Compressing Transformers: Features Are Low-Rank, but Weights Are Not!

Abstract

Transformer and its variants achieve excellent results in various computer vision and natural language processing tasks, but high computational costs and reliance on large training datasets restrict their deployment in resource-constrained settings. Low-rank approximation of model weights has been effective in compressing CNN models, but its application to transformers has been less explored and is less effective. Existing methods require the complete dataset to fine-tune compressed models, which are both time-consuming and data-hungry. This paper reveals that the features (i.e., activations) are low-rank, but model weights are surprisingly not low-rank.
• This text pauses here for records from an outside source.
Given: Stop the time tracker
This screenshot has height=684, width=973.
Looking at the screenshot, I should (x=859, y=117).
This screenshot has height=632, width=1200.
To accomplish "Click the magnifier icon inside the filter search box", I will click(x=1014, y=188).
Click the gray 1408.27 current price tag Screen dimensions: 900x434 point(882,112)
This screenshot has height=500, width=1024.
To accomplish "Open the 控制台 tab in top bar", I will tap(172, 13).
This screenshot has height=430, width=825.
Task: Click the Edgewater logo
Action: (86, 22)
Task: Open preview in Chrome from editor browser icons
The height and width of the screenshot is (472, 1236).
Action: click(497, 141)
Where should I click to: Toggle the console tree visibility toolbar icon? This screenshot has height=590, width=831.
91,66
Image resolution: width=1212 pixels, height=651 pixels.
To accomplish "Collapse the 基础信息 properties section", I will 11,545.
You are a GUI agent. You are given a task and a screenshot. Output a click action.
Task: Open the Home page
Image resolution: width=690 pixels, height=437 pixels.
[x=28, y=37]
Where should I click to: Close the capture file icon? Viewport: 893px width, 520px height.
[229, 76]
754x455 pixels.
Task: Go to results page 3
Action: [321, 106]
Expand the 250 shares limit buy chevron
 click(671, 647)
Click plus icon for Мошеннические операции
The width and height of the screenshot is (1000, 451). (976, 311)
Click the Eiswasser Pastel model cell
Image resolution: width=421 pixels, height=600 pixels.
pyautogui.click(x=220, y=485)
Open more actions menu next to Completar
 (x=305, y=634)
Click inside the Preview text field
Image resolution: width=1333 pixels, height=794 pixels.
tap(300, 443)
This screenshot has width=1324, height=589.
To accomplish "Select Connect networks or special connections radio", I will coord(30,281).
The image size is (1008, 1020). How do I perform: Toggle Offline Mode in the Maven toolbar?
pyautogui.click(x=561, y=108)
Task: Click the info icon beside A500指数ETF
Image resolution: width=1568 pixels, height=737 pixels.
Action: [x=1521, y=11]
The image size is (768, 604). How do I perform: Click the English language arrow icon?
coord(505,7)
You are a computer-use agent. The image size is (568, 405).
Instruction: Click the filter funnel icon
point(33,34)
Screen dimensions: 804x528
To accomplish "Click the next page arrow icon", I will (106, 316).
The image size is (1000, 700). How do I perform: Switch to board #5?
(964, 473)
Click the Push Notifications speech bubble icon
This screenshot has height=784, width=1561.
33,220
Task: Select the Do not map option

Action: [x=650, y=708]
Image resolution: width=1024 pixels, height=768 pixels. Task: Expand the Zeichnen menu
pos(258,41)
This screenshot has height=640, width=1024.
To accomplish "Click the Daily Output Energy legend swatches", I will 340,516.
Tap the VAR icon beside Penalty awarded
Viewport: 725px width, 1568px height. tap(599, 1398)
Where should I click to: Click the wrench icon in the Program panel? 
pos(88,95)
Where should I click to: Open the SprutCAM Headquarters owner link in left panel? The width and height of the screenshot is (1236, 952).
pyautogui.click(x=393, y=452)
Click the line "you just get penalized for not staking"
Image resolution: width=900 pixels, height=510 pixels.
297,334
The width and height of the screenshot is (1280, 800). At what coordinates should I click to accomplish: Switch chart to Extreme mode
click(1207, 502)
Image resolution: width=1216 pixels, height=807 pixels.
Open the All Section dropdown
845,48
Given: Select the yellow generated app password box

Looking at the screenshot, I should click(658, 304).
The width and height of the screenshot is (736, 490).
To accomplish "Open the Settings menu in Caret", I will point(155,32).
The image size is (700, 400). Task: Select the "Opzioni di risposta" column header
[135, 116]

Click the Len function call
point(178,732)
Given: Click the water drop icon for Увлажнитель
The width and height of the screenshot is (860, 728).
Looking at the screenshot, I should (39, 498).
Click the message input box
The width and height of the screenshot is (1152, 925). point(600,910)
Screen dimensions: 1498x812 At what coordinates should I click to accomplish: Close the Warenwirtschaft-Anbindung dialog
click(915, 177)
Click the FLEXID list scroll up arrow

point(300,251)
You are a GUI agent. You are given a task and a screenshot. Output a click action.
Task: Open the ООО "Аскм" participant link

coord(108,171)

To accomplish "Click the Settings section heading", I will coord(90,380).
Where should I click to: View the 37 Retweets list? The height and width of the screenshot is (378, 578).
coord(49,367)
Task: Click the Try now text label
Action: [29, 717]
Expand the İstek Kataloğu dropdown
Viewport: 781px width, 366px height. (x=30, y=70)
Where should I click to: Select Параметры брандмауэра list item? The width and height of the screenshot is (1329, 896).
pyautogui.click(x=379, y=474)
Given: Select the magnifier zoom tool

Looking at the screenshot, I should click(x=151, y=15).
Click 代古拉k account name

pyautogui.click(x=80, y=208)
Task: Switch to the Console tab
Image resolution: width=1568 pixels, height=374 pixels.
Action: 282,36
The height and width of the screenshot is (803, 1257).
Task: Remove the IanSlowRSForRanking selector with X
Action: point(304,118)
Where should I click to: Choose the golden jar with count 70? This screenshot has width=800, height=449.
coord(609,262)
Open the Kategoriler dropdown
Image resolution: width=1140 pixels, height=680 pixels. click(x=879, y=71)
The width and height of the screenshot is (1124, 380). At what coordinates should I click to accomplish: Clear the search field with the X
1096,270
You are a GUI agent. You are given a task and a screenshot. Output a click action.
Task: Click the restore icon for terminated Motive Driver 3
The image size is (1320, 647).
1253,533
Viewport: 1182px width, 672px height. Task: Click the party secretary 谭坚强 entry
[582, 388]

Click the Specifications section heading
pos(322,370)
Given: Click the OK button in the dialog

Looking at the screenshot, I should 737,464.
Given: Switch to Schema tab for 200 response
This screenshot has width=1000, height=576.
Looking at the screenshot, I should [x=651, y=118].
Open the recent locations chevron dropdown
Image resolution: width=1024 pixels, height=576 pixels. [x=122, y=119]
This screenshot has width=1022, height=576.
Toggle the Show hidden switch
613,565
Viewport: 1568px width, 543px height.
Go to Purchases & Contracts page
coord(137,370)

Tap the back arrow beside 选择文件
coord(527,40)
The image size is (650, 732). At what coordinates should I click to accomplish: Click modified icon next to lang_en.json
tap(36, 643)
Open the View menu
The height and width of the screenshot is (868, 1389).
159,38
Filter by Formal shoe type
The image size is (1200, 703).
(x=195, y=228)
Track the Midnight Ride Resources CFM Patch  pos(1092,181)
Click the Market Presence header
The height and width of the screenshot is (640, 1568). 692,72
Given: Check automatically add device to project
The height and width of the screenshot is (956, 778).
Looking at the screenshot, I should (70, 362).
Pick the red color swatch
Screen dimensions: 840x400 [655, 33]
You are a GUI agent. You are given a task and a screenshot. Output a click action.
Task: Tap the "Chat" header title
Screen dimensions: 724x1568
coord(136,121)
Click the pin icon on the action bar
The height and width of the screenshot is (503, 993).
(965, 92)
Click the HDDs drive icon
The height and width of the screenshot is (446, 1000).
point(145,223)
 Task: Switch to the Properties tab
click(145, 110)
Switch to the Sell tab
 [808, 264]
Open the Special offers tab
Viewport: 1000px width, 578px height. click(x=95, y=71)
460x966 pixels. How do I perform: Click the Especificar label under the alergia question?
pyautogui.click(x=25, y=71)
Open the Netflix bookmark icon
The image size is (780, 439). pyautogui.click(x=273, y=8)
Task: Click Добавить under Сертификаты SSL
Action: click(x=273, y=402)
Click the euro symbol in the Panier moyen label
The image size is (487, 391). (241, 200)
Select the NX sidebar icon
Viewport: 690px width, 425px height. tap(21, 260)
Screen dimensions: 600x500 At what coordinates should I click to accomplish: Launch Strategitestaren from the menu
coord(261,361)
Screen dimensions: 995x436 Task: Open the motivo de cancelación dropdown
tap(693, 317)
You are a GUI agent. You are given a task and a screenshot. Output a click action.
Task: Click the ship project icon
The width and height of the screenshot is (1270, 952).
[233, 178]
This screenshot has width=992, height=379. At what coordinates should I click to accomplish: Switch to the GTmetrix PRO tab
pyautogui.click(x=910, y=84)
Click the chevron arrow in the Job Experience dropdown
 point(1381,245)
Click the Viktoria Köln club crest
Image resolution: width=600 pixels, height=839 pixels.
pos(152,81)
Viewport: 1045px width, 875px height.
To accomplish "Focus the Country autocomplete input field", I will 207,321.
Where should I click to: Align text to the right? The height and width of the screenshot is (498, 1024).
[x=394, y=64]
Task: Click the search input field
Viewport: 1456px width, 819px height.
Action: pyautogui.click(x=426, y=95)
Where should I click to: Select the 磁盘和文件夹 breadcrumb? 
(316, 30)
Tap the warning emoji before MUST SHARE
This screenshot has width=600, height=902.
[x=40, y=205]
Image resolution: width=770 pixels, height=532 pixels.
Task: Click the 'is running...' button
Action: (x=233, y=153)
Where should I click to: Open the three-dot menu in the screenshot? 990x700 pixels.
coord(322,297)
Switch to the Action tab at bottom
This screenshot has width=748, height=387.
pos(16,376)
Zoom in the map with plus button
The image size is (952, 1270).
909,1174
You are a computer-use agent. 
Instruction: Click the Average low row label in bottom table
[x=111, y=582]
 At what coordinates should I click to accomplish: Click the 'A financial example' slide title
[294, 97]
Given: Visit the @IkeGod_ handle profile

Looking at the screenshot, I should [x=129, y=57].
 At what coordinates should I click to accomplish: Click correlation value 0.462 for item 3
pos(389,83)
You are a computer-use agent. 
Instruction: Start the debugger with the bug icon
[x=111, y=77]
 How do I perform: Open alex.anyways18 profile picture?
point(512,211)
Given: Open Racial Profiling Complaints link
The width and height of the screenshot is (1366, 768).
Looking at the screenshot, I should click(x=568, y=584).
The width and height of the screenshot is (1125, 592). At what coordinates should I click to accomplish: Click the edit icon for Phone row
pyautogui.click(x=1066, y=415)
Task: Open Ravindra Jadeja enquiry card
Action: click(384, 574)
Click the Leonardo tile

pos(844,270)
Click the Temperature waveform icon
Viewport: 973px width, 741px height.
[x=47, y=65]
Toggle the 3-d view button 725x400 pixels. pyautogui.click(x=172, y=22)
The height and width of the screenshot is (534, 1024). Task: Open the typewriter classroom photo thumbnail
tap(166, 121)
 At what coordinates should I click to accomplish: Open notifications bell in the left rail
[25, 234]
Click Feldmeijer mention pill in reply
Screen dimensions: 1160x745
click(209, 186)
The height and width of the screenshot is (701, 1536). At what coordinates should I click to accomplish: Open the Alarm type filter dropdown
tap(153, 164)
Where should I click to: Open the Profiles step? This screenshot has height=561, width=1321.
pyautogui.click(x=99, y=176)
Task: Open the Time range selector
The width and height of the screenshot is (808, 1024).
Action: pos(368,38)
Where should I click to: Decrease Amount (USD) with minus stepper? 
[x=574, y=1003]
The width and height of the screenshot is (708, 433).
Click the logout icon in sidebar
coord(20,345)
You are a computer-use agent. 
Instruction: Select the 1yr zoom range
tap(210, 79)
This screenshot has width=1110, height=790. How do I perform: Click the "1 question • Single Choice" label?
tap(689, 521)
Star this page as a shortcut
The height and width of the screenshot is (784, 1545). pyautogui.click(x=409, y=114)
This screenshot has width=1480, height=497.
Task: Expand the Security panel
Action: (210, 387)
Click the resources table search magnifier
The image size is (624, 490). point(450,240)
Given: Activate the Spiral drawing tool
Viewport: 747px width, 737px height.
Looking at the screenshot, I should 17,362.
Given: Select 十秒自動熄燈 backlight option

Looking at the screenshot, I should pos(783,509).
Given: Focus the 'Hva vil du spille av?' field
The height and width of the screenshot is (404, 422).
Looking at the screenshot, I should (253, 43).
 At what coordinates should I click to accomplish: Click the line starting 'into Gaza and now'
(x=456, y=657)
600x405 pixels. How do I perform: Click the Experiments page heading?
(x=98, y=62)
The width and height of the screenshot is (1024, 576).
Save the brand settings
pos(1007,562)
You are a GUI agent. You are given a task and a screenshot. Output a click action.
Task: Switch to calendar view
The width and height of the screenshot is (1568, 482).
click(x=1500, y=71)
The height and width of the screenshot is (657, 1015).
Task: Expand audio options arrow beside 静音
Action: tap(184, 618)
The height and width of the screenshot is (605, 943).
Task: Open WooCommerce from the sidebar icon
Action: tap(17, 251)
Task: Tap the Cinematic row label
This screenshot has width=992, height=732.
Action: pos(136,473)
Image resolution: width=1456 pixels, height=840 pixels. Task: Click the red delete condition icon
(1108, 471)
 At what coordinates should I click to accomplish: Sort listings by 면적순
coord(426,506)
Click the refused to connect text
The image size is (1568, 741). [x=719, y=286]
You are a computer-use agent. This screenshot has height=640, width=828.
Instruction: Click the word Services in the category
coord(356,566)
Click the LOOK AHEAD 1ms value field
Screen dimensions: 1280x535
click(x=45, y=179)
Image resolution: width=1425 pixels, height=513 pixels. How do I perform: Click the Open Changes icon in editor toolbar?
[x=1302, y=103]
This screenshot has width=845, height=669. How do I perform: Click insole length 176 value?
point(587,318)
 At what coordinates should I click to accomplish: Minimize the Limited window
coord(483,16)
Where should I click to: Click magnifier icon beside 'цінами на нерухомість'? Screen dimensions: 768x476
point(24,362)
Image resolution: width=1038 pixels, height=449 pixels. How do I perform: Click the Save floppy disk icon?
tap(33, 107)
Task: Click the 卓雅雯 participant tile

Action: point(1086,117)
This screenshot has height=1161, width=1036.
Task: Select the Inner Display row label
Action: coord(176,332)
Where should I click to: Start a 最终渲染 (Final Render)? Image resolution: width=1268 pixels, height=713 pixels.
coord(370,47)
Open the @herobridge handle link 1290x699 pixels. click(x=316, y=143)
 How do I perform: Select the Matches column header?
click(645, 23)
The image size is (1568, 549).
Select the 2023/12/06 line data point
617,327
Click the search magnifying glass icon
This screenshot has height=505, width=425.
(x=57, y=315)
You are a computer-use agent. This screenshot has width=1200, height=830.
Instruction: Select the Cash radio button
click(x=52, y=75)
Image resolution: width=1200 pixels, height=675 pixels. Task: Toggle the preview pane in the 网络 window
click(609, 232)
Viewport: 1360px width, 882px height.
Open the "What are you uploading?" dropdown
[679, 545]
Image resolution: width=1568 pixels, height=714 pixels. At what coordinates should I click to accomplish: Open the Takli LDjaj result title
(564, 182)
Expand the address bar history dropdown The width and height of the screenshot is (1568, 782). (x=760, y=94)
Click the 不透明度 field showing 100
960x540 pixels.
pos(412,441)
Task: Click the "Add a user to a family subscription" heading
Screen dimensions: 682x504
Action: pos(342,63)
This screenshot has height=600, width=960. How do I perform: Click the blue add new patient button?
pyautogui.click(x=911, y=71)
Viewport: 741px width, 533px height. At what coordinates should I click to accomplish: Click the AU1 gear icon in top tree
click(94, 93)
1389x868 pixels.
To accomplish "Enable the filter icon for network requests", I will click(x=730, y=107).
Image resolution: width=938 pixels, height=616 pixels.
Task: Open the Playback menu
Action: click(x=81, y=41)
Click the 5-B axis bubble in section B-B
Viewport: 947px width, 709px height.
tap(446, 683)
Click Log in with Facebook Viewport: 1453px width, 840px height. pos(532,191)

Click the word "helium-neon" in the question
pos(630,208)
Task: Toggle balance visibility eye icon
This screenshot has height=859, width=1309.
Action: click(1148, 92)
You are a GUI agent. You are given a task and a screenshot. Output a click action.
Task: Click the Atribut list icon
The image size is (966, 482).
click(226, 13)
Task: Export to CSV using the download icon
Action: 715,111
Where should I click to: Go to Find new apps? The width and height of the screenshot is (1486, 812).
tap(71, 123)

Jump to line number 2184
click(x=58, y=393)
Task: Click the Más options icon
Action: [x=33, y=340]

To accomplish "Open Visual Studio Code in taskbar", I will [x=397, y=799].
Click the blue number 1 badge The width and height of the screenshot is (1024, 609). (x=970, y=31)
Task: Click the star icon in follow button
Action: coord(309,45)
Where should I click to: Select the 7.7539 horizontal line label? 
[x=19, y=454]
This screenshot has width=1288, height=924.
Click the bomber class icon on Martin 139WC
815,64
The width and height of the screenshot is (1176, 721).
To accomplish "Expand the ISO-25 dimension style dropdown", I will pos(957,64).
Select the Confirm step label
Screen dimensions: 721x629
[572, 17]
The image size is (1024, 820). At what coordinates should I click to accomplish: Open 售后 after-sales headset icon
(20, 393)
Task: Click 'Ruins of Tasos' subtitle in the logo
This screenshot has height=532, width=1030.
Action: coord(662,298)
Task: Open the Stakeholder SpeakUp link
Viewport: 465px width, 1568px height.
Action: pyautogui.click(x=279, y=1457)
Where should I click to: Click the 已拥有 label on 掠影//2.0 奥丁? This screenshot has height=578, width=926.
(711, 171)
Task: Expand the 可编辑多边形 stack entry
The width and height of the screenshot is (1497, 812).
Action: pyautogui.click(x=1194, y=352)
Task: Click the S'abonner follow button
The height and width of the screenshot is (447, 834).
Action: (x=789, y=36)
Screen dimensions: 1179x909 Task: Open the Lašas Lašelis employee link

Hence, AAFM is proposed, which adaptively determines the compressed model structure and locally compresses each linear layer's output features rather than the model weights. A second stage, GFM, optimizes the entire compressed network holistically. Both AAFM and GFM only use few training samples without labels, that is, they are few-shot, unsupervised, fast and effective. For example, with only 2K images without labels, 33% of the parameters are removed in DeiT-B with 18.8% relative throughput increase, but only a 0.23% accuracy loss for ImageNet recognition. The proposed methods are successfully applied to the language modeling task in NLP, too. Besides, the few-shot compressed models generalize well in downstream tasks.